:: Seçilen metin

| Ka'be-i
  muazzamanın güneyinde, yüksekçe bir yerde, Hz. Erkam'ın evi bulunuyordu.
  Ka'be'ye güney tarafından gelmek isteyen bu evin önünden geçmek durumunda
  idi. Ev yüksekte olduğundan Ka'be rahat olarak görünürdü. Ayrıca Hz. Erkam,
  Mekke'nin ileri gelenlerinden, itibarı çok olan bir zât idi ki, herkes
  kendisine hürmet ve ikrâm ederdi. 
 Bu gibi sebeplerden dolayı, Peygamber efendimiz ve diğer Müslümanlar burada
  toplanırlar, emniyetli bir yer olduğu için ibâdetlerini rahat yaparlardı.
  Yeni Müslüman olmak isteyenler de bu eve gelir, Müslüman olmakla
  şereflenirdi. Bunun için, bu eve Dar'ül-İslâm ve Dârül-Erkam gibi isimler
  verilmişti.

::::
:: Veri bölümü

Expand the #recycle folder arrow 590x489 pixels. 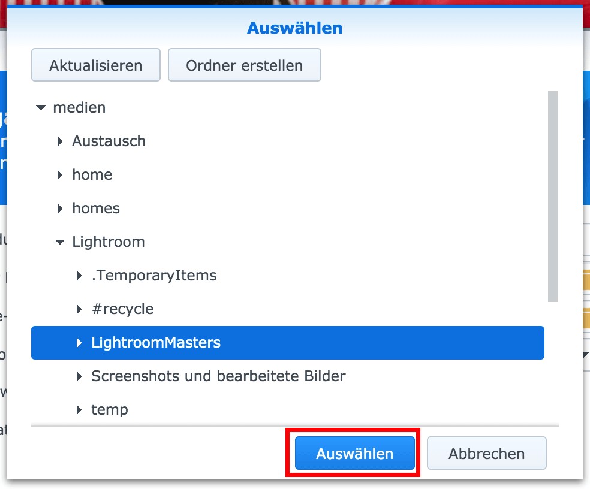pos(79,309)
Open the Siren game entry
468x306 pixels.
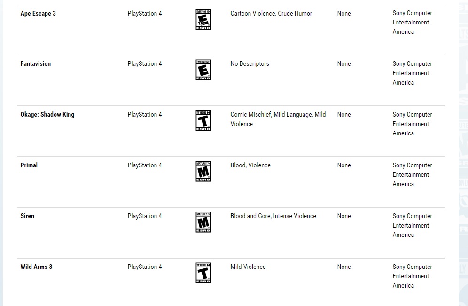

::::

• Belirtilen problem
Hz. Erkam'ın evini anlatan metinde "Yeni Müslüman olmak" sözlerinden başlayıp aşağıya doğru "verilmişti." sözlerine kadar uzanan her şeyi hiçbir değişiklik yapmadan yeniden yazın.

• Yazılı yanıt
Yeni Müslüman olmak isteyenler de bu eve gelir, Müslüman olmakla
  şereflenirdi. Bunun için, bu eve Dar'ül-İslâm ve Dârül-Erkam gibi isimler
  verilmişti.